After installing the Workday API PowerShell Module it should be located in ‘C:\Program Files\WindowsPowerShell\Modules\WorkdayApi’. You will need to unblock the module and scripts. Run the following two commands in an elevated PowerShell session.
Get-ChildItem 'C:\Program Files\WindowsPowerShell\Modules\WorkdayApi' | Unblock-File Get-ChildItem 'C:\Program Files\WindowsPowerShell\Modules\WorkdayApi\scripts' | Unblock-File
As the PowerShell Module is unsigned you might need to do something similar to the following. The Get-ExecutionPolicy -List command will show you what the Execution Policy settings currently are.
Set-ExecutionPolicy "Unrestricted" -Scope Process -Confirm:$false Set-ExecutionPolicy "Unrestricted" -Scope LocalMachine -Confirm:$false
50k records with just the base profile (no -include work or -include personal options) takes ~7 minutes to ‘stage’ into the connector space. 50k records WITH work and personal metadata takes ~32 hours at a pretty consistent rate of ~20 mins/500 user records.
If you are retrieving just the Base record then the networking receive bandwidth consumption is ~240kbps. When retrieving the full records as a batch process the networking receive bandwidth consumption it ~3Mbps as shown below.
The first “FULL” Sync depending on how many records you have in Workday will alter the approach you will need to take in order to obtain them all. I found that trying to retrieve full records in one call for anything over ~5000 records got inconsistent. I wouldn’t get the full dataset and the machine running it would start to run out of resources (processing power and memory). If you have only a few thousand records, requesting full records in one call will probably suffice.
Now I have ~100k records to return. What I found worked best is to get just the base record for all users then the full record for each user using pagination (via PSMA Paged Imports; I have my set to 500). The the PSMA Paged Imports feature will process the objects through the MA 500 at a time. That way you’re not stressing the host running the Sync Engine to the maximum and you don’t have to wait an hour+ to see any processing of objects on the MA.

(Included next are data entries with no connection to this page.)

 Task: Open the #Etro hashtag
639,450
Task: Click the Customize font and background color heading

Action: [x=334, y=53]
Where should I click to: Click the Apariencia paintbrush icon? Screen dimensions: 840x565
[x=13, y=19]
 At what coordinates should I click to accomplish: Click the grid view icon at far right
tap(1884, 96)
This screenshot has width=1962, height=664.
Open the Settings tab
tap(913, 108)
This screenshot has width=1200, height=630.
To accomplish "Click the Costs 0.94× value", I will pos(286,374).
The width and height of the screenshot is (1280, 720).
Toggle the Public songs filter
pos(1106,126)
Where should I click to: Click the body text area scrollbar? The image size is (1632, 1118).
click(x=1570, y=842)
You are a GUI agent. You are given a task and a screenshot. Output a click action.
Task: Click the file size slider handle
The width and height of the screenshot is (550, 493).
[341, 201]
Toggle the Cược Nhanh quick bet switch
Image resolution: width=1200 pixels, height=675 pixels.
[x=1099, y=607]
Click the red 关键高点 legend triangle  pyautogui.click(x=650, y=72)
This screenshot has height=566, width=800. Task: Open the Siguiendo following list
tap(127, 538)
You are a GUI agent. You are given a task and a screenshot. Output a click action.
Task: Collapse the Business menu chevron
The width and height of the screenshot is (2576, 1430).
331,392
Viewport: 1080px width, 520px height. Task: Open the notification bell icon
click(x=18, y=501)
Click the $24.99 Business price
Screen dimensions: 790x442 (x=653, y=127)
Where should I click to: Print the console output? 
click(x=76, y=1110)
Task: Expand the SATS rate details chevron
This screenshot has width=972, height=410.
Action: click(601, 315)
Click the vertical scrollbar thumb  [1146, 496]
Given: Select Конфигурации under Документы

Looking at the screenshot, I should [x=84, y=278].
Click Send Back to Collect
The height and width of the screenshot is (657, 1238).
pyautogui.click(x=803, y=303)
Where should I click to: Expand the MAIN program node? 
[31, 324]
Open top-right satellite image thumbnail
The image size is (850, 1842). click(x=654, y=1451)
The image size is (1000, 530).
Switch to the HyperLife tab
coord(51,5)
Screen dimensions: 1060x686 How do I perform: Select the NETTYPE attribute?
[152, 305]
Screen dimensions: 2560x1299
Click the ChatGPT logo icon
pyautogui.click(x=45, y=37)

Once you have completed a Full Sync and you are of any significant scale you will want to perform Delta Sync’s for the objects that have changed since your last sync. I’m not going to cover that in this post, but in a separate one in the future.
Here is a screenshot of showing the time taken for a Stage (Import) of 50k objects. Just under 33 hours.
If you are a large organisation this solution isn’t necessary a valid one (in isolation) as I indicated in the opening paragraph. Consider it ancillary augmentation to a multi-pronged implementation (as described nicely by Alexander Filipin here). Potentially something like;
Wow, what a lot of caveats and clarifications. But with all that said, below are base Schema and Import Scripts examples for the Grandfeldt PowerShell Management Agent that leverages the Workday API PowerShell module.
The schema is the base schema for my tenant. You shouldn’t have to change anything here unless you are retreiving additional attributes you want in MIM.
The import script leverages AuthN creds from the MA config. Make sure the Username is in the format of UserID@TenantName. Also update;
I haven’t provided an example. The Workday API PowerShell Module has examples for updating Email, Phone and Photos. You can implement what you require.
The sample Workday MA Config in this post will give you a base integration with Workday. It is unlikely that it will give you everything you need and there isn’t a single solution that probably will, unless your organisation is quite small. There are other options as mentioned in this post and also the Workday Reports REST API. But those are topics for future posts.